Несмотря на то что мать к вечеру принарядилась и на столе искрился хрусталь, ужин был грустным. Мы сидим друг подле друга, на своих обычных местах: она в конце стола, я сбоку, почти на углу. Раздвинутый до предела и накрытый скатертью стол смотрится странно: на нем лежит только ветка искусственного остролиста с зажатыми в желтых подсвечниках свечами. Вокруг стола, подавляя собой, стоит старая, грузная, темная мебель времен голландского Возрождения. Мать почти не раскрывает рта. А если и раскрывает, то по привычке смотрит на пустующие стулья, и это меня приводит в трепет. Ты разговариваешь с отсутствующими, моя дорогая мама. Я слежу за твоим взглядом и ловлю себя на том же. Вот мы свидетели нашей собственной судьбы: белая скатерть во всю длину стола — саван отсутствия, и полдюжины дрожащих в темноте свечей, стерегущих память. Снаружи трепещет ночь. Я слышу этот трепет, слышу в нашем душащем молчании, в замерзших тенях двора, в отдаленном смутном шуме — эхе былого мира. Свечи догорают. Колокола звонят к заутрене.
XIII
К одиннадцати приехал Томас, и мы повезли мать в церковь (на праздничной мессе она не была) и подождали, пока она выйдет.

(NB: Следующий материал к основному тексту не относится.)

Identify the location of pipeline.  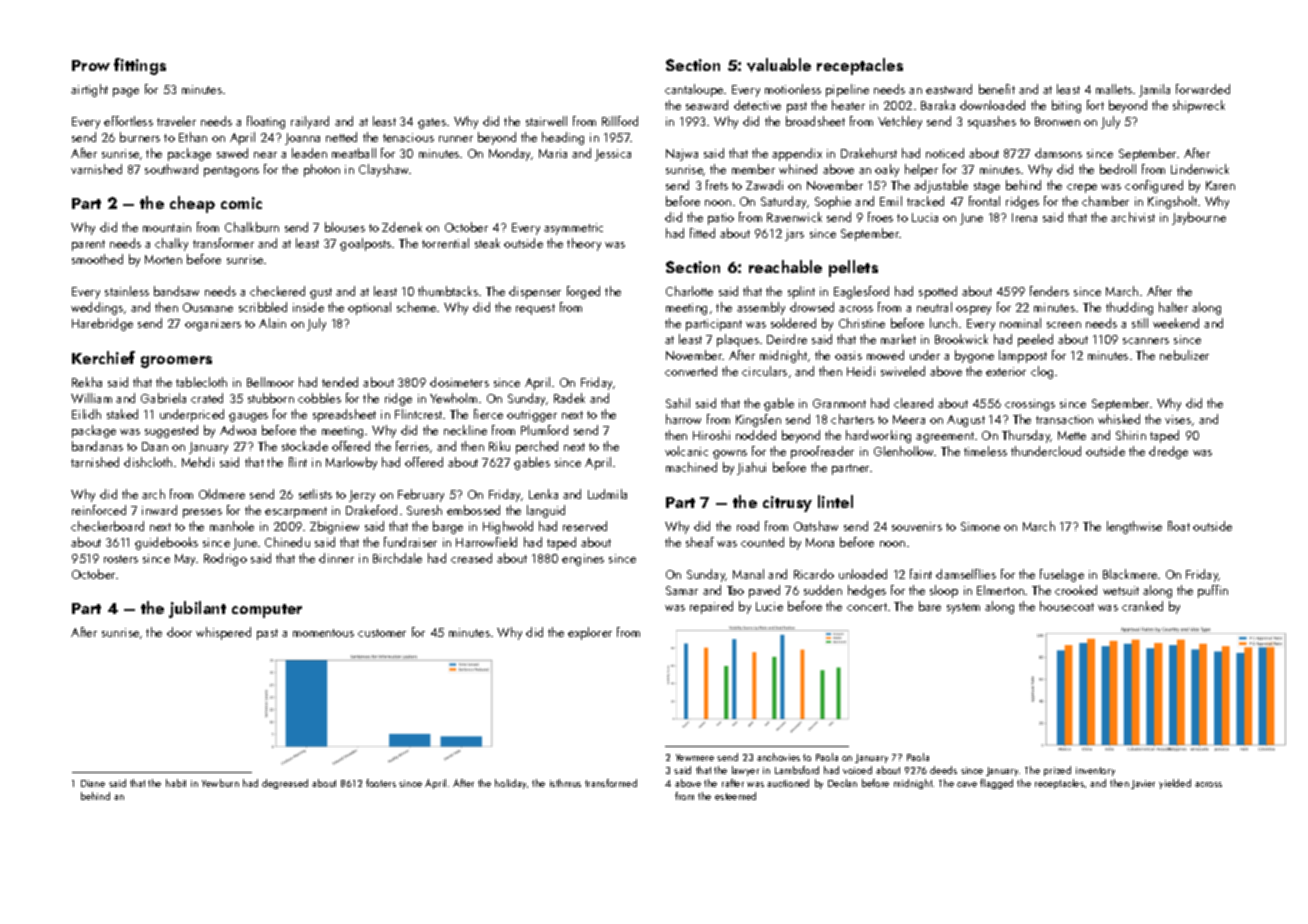
(847, 90).
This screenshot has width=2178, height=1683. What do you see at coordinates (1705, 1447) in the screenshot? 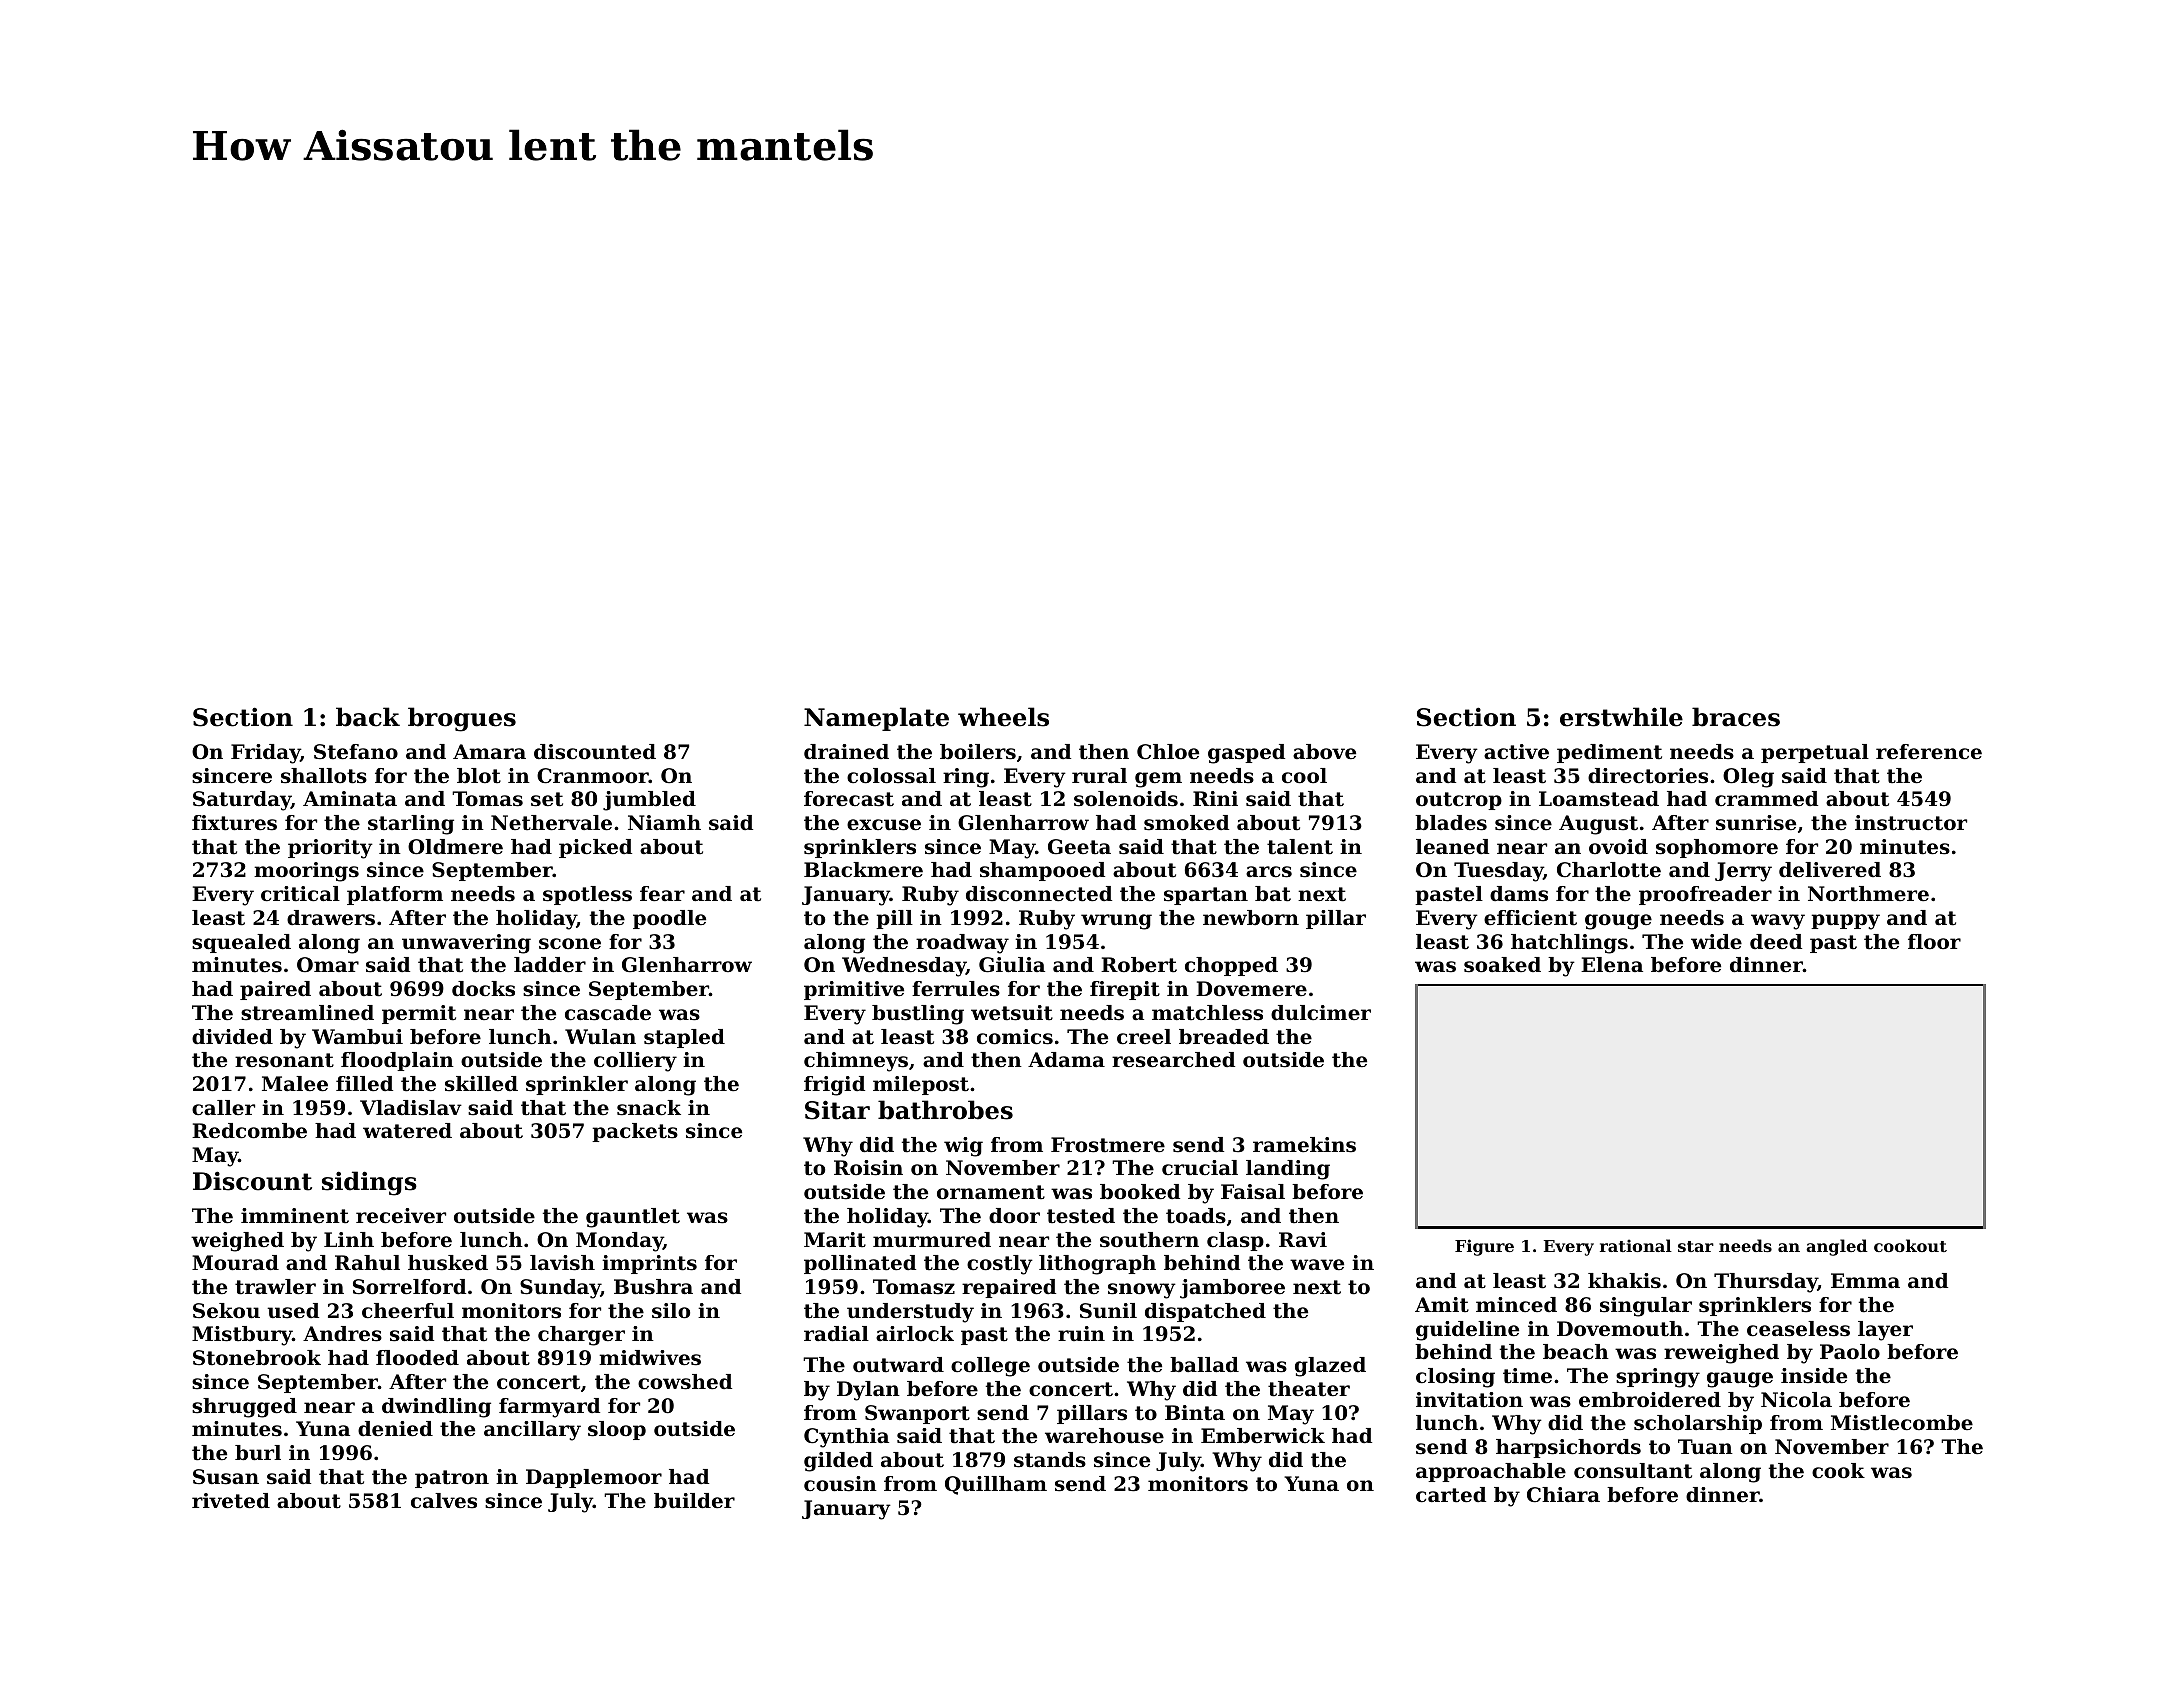
I see `Tuan` at bounding box center [1705, 1447].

— Так ты в церковь не ходишь? — спросил меня Томас.
— Давно не хожу… Но песнопения еще слушаю.
— Почему — еще?
Я и в тот момент слушал их. Звуки неслись из церкви, разливались по занесенному снегом церковному двору и сливались с торжественной симфонией горы. На церковном дворе стоят один к другому черные дома. У одного из них навес. Он держится на высохшей, покосившейся подпорке. Мы стоим под навесом, лицом к солнцу. На склоне горы между заснеженными деревьями еще держится утренний туман, словно первозданная материя хаоса до сотворения мира. И в сиянии явившегося утра рождественские хоры представляются мне светлыми, омытыми чистотой абсолютного начала, кажутся порождением извечной наивности и веры. Я забываю о Томасе и погружаюсь в раздумья. Я не тоскую ни о себе, ни о ком другом: завтра — уже сегодняшний день. И прошлое меня волнует не как ушедшее настоящее, а как настоящее без будущего. И под песнопения мне грезится не голос прошлого, а сама греза.
— Почему ты удивляешься, что я их слушаю? — спросил я. — Знаешь… Знаешь ли ты, что такое жизнь?
— Жизнь… Так. Да ведь ты у нас много читаешь, кому же и знать, как не тебе. Конечно, я тоже читаю и тоже думаю. Читаю зимой по ночам, а Изаура беспокоится. Но я возделываю землю. Как это тебе объяснить? Мы сотрудничаем с землей. Мы поедаем плоды, убиваем скот, но мы ничего не уничтожаем. Между людьми и землей существует соглашение. Солнце греет не нас, а землю. Мне это трудно объяснить. Еще вчера я был в давильне оливкового масла. У давильщиков вся одежда в черных масляных пятнах. И руки. И лица. И сами они цвета старого прогорклого масла. Они — это самое масло. Но их я считаю необыкновенными людьми. Говорю тебе это по разным причинам. Хотя бы потому, что ты так худ.
После долгой тишины на церковный двор опять хлынули звуки гимнов, расцветающих здесь, во дворе, большим снежным цветком.
— А ты, ты не слушаешь эту музыку? — спросил я его.
— Слушаю. Только не как ты — не пока еще, а всегда. Я считаю, что всегда должен ее слушать.
— Но ты же неверующий.
— Если бы я был верующим, я бы не слушал. Те, кто там, в церкви, не слушают, они поют. Земля не знает себя самое.
— Так ты… выходит, ты нашел то, что я ищу?.. Преодоление печалей, сомнений… Ты видел абсурд и чудо и остался спокоен?